I would need some help getting my thinking straight here. I have made a summation of what's needed to know to solve this very problem that's been troubeling me for a while.
Since it's a geometric problem it's not exactly easy to describe, I will add info as soon as it's sought after. PS; There's a picture linked down below in the description.
Description: This problem involves calculating tha volume of the space between the outer cylinder A and the inner cylinder B plus two cone like shapes who's constructed between the circumference of A and the circumference of B.
I really recommend looking at the very draft picture linked down below.
The greystriped area would describe the searched volume if it where to me rotaded around the vertical axex.
For the two cylinders drawn in the figure it follows for both that they have the same height as diamiter.
Diamiter A = Height A
Diamiter B = Height B
Useful formulas:
- Volume of a cylinder: $V=\pi r^2 h$
- Volume of a cone: $V=\frac{\pi r^2 h}{3}$
Result form: The Volume is to be presented using the following variables
$$V\ is\ Volume$$ $$A\ is\ the\ mesure\ of\ cylinder\ A$$ $$B\ is\ the\ mesure\ of\ cylinder\ B$$
Updates
The B cylinder and the A cylinder share the same midpoint.
The cones are to be described more precisely Conical Frustums.
- A Conical [Frustum][3] could be described as an segment of a cone. In the case of this problem the bottom conical frustum it's formed between the bottom circle in cylinder A and the bottom circle of cylinder B. Here is a descriptive picture, these variables follows the picture: $$R_1 = \frac{A}{2}$$ $$R_2 = \frac{B}{2}$$
Indeed, the volume should be the volume of $A$, minus the volume of $B$, minus twice the volume of a conical frustum. The height of the conical frustum is $h=(A-B)/2$.

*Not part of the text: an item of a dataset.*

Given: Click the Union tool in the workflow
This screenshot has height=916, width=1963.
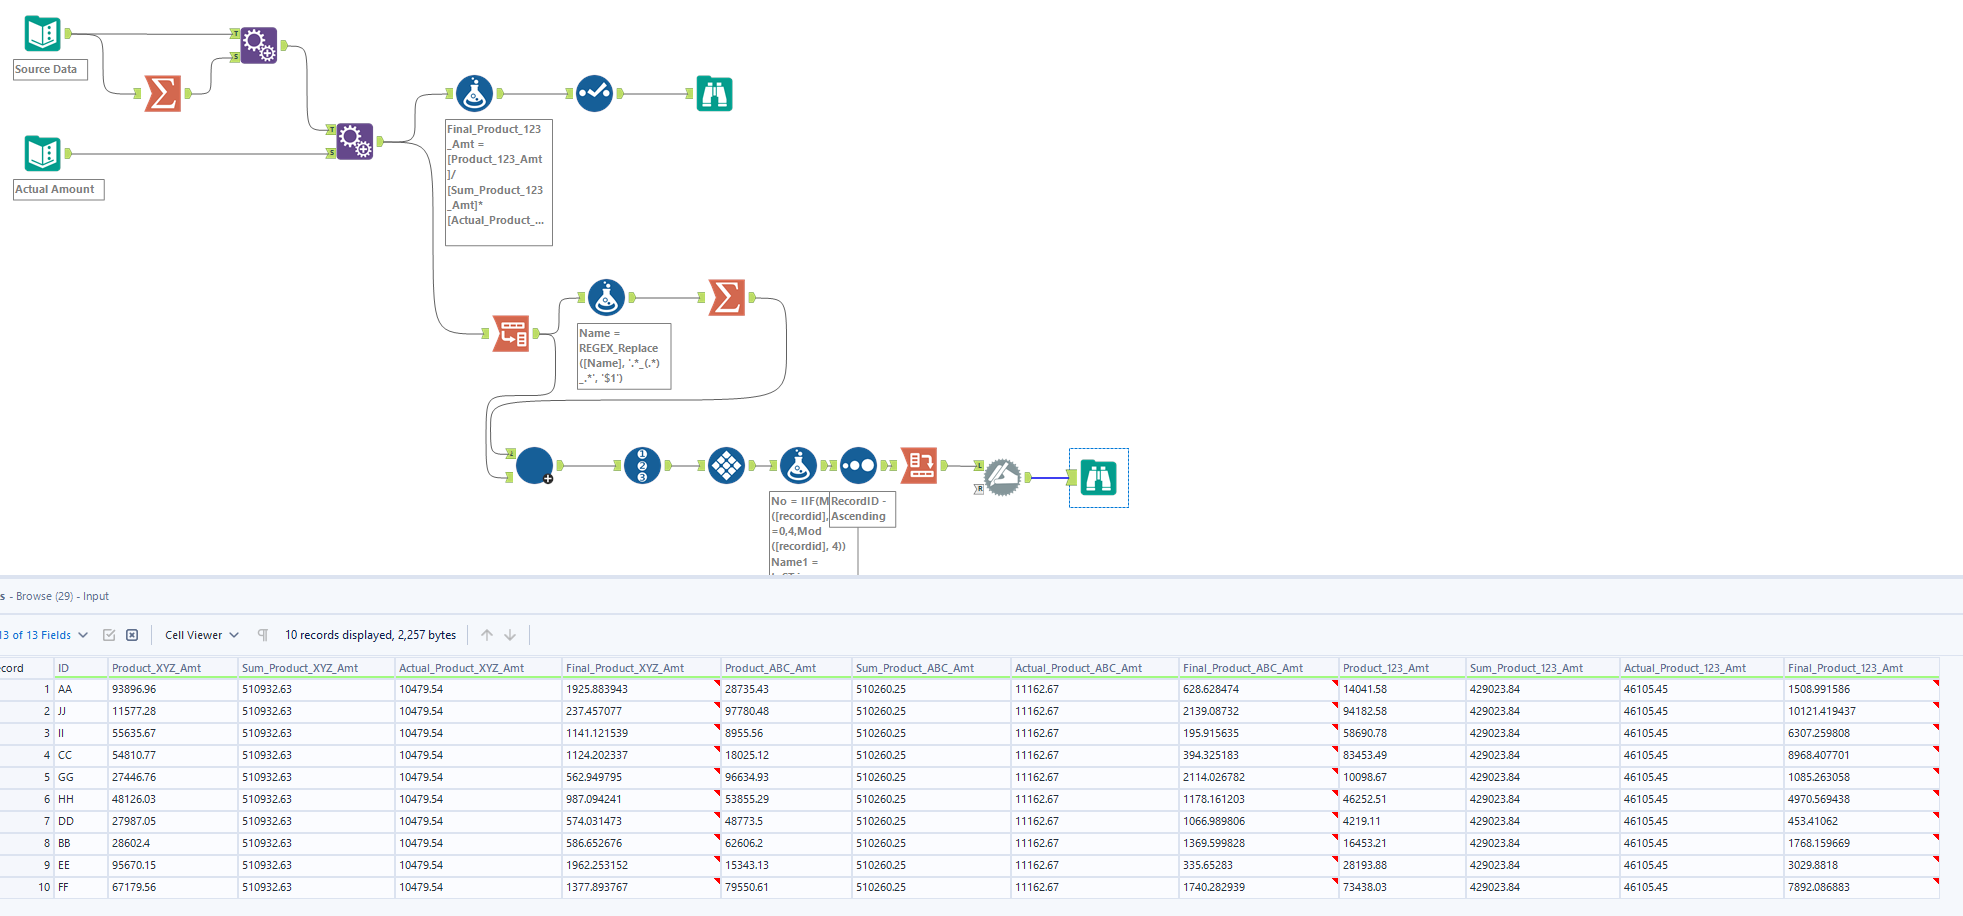Looking at the screenshot, I should tap(533, 465).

Thus $$V_A=\pi(A/2)^2A=\frac{\pi A^3}{4}$$ $$V_B=\frac{\pi B^3}{4}$$ $$V_f=\frac{h}{3}\left(\frac{\pi A^2}{4}+\frac{\pi B^2}{4}+\sqrt{\frac{\pi A^2}{4} \frac{\pi B^2}{4}}\right)$$ (see volume of conical frustum) $$V_f=\frac{h}{3}\left(\frac{\pi A^2}{4}+\frac{\pi B^2}{4}+\frac{\pi}{4}A B\right)$$ Putting it all together $$V=V_a-V_b-2V_f=\frac{\pi A^3}{4}-\frac{\pi B^3}{4}-\frac{A-B}{3}\left(\frac{\pi A^2}{4}+\frac{\pi B^2}{4}+\frac{\pi}{4}A B\right)$$